Excerpt provided
───

Major Inmate Call Service Providers Hit with Antitrust Class Action Over Alleged Single-Call Price Fixing
Albert et al. v. Global Tel*Link Corp. et al.
Filed: June 29, 2020 ◆§ 8:20-cv-01936
Three companies face a class action alleging they conspired to artificially inflate prices for single phone calls made by prison and jail inmates to those on the outside.
Maryland
The nation’s two largest inmate phone service providers and a marketing company and payment processor face a proposed class action that alleges the entities are behind a scheme to artificially inflate prices for calls between incarcerated individuals and those on the outside.
Filed in Maryland federal court, the 122-page suit claims Global Tel*Link Corp. (GTL), Securus Technologies and 3CInteractive Corp. have been able to effectuate their competition-suppressing scheme, charging “astronomical” flat prices for single inmate-placed phone calls, in part by “lying to local governments and their own customers” about the costs of said phone calls while agreeing to eliminate competition among each other.
The lawsuit looks to represent individuals who have been charged anywhere from $9.99 to $14.99 to receive a single collect call made from a prison or jail in the United States.
Securus and GTL have for the last decade dominated the market for inmate calling services (ICS), implementing and charging for approximately 80 percent of all calls made by prison and jail inmates around the country, the lawsuit says. Inmates looking to place calls to family, friends or lawyers must utilize ICS, and Securus and GTL have contracted with local and state governments to provide those services to prisons and jails for contractually agreed-upon rates, according to the case. Those same contracts also promise to provide local or state governments with a cut of the revenue, averaging roughly 50 percent, earned from calls made from prisons or jails, per the suit.
Prior to 2010, it was standard for Securus, GTL and other ICS providers to charge consumers a per-minute rate for collect calls made by inmates, the suit says. The recipient of an inmate call would generally establish an account with an ICS provider using a credit card, which would then permit the individual to receive multiple calls from an inmate over a period of time, the case explains. For collect calls made through the account, the complaint says, the recipient’s credit card would be charged the applicable per-minute rate specified in the contract between the ICS provider and government entity with whom it’s contracted.
The case adds that within the aforementioned system, the average cost of a collect call from a state prison in 2017 that charged a per-minute rate and lasted a total of 15 minutes was roughly $1.87.

───

Supplied data

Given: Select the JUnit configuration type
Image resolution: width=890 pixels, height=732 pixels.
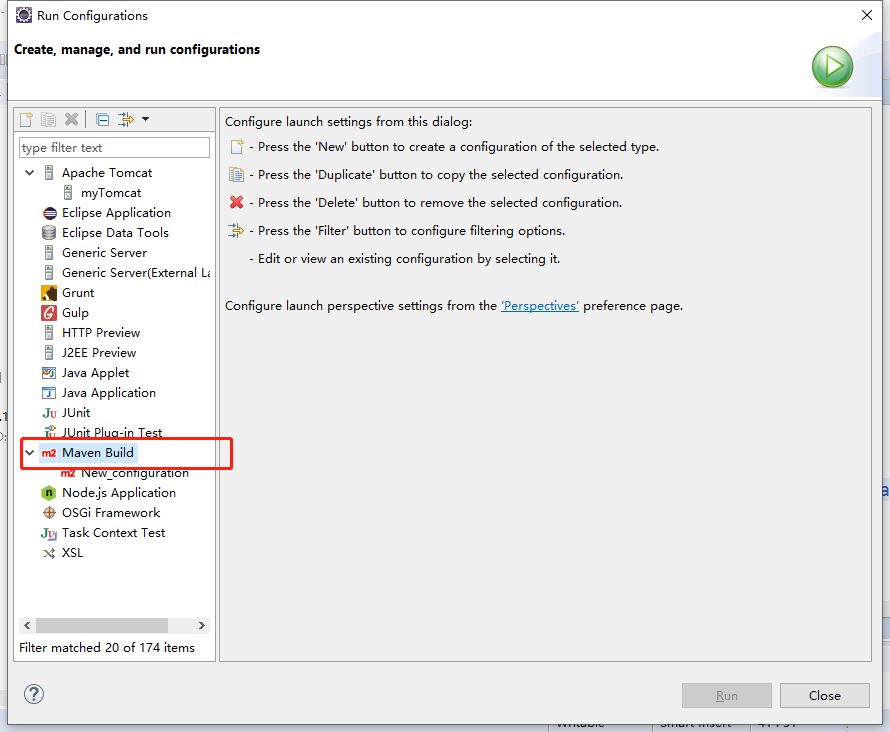Looking at the screenshot, I should tap(75, 413).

───

What is asked
**a)** According to the article on the inmate phone call lawsuit, what share of all calls made by prison and jail inmates do Securus and GTL handle?
**b)** Continue the article on the inmate phone call lawsuit from its last sentence.

Responses
**a)** Approximately 80 percent.

**b)**
In 2010, however, Securus launched the “single call” option for inmates, the suit continues. According to the lawsuit, to accept a single call from an inmate under this model, the recipient did not need to establish an account or pay a per-minute rate. Instead, the suit says, Securus began to charge “an excessive flat price to accept a single call, regardless of the duration of the call,” offering the PayNow option, which charged $14.99 for a call lasting up to 15 minutes, and Text2Connect, which charged a recipient’s mobile phone account $9.99 for a call lasting up to 10 minutes.
The PayNow and Text2Connect options were included in Securus’s contacts with state and local governments in addition to the option for those with accounts looking to utilize traditional collect calls charging a per-minute rate, the lawsuit says, noting Securus paid governments “especially low site commissions” for single calls as opposed to traditional per-minute ICS calls.
Soon after Securus rolled out its PayNow program in 2010, GTL began development on its own single-call program, then dubbed AdvancePay OneCall (APOC), the suit goes on. Through APOC, the case says, call recipients were charged a transaction fee of up to $3 plus a per-minute rate equal to that paid by recipients with traditional accounts. The suit summarizes that GTL’s APOC would not only charge call recipients significantly less for single calls than Securus would through its PayNow and Text2Connect programs but would also pass along a substantial share of any revenue to state and local governments.
In a competitive market, GTL’s offering of its more affordable single-call program would have forced Securus to lower its single call rates and also increase the commissions it passed along to state and local governments, the suit says. Instead, the defendants allegedly agreed to eliminate price competition and fix the prices of single calls placed by inmates, a scheme the case says was kicked into motion in November 2012 when Securus bought 3CI’s patent for technology used to charge mobile phone accounts for single calls.
“According to a former 3CI executive, 3CI was subsequently not permitted to provide services involving the patented technology to GTL without Securus’s express permission and approval of the contract terms,” the lawsuit claims.
After a contract was formed between 3CI and GTL, the latter began offering single-call options markedly similar to those offered by Securus—Collect2Card, which charged $14.99 for a call lasting up to 15 minutes, and Collect2Phone, charging $9.99 to a recipient’s mobile phone account for calls lasting up to 10 minutes, the lawsuit says.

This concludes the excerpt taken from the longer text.